### Records shown
- - - -

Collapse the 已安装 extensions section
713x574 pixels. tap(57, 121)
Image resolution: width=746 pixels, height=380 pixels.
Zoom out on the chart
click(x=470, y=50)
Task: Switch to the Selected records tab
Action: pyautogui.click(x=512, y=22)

- - - -

### Task to complete
Write the records out precisely, omitting nothing.

### Response for this exercise
Collapse the 已安装 extensions section
713x574 pixels. tap(57, 121)
Image resolution: width=746 pixels, height=380 pixels.
Zoom out on the chart
click(x=470, y=50)
Task: Switch to the Selected records tab
Action: pyautogui.click(x=512, y=22)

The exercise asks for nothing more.